CHALLENGE: Return the lines from the one containing "This screenshot has height=922, width=1275." through the one containing "Action: click(981, 124)", both included, reproducing the data exactly and giving nothing else.

DATA LISTING:
begin

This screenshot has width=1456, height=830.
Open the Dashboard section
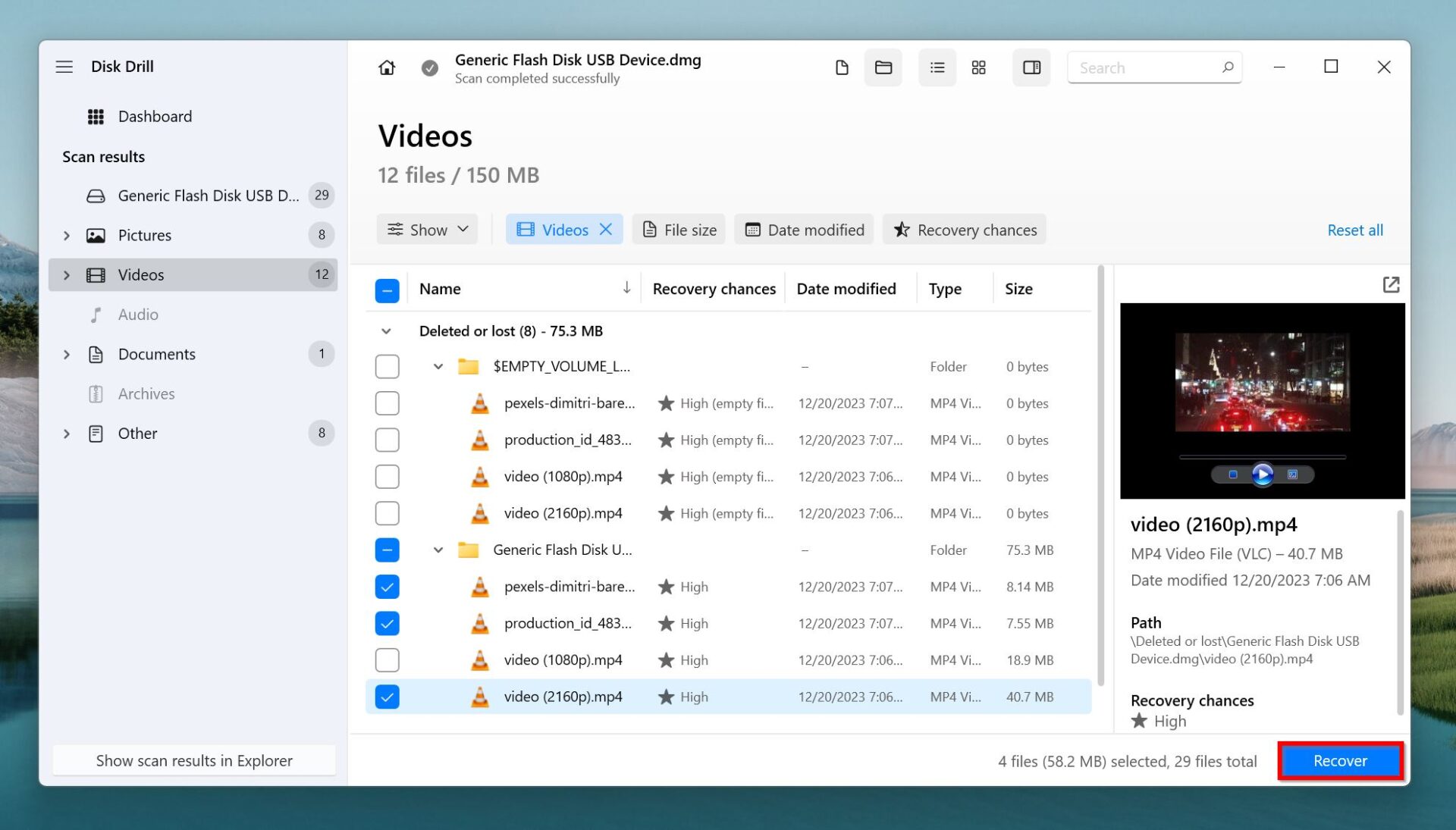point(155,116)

end
begin

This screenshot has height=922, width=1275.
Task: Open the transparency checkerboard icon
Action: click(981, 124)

end

RESPONSE TO THE TASK:
This screenshot has height=922, width=1275.
Task: Open the transparency checkerboard icon
Action: click(981, 124)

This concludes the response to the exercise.